Reproduce the CSA discussion starting at "How CSA Works" and ending after "for their shares.", with "shareholders" changed to "subscribers".

— start of PAGE —

How does that work? Presumably the quarterly payment of around $300.00 is an "advance" on the product. The $300.00 is all "in one basket," as it were, as opposed to being a more diverse expenditure, across multiple farms, farmers, and micro-climates.

Now that's a significant investment for many folks, a big part of their food budget. What happens if it doesn't rain? If the crop becomes blighted? If it's just a "new farmer" thing (I've seen a few of those)?

Who is assuming the risk? Is there crop insurance that would allow the investors to be paid back?

Not trying to give you a hard time, I'm just very interested in how such arrangements are structured and secured.

Great questions Gascolator. I'll refer everyone to the ins and outs of CSAs to the Biodynamic Growing website which offers a nice overview of how a CSA works. But to answer you're question about risk I'll paste that particular section here:

How CSA Works
Consumers and farmers work together on behalf of the Earth and each other. While the farmer is tending the Earth on behalf of others, consumers share the costs of supporting the farm and share the risk of variable harvests (and also share the over-abundance of a particularly fruitful years). Membership in the CSA is based on shares of the harvest. Members are called shareholders and they subscribe or underwrite the harvest for the entire season in advance. Each project handles this relationship in its own fashion. Every farm is different in length of season, crops grown, level of social activities and price they set for their shares.

— end of PAGE —
— start of INFORMATION SUPPLIED —

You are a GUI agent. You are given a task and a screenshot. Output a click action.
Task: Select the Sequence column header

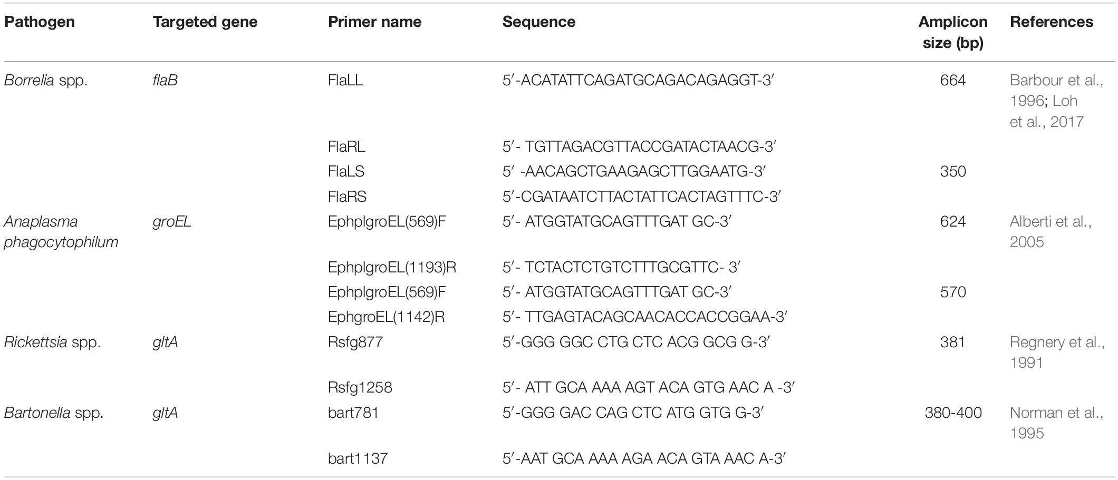tap(539, 22)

— end of INFORMATION SUPPLIED —

» RESULT OF THE EXERCISE:
How CSA Works
Consumers and farmers work together on behalf of the Earth and each other. While the farmer is tending the Earth on behalf of others, consumers share the costs of supporting the farm and share the risk of variable harvests (and also share the over-abundance of a particularly fruitful years). Membership in the CSA is based on shares of the harvest. Members are called subscribers and they subscribe or underwrite the harvest for the entire season in advance. Each project handles this relationship in its own fashion. Every farm is different in length of season, crops grown, level of social activities and price they set for their shares.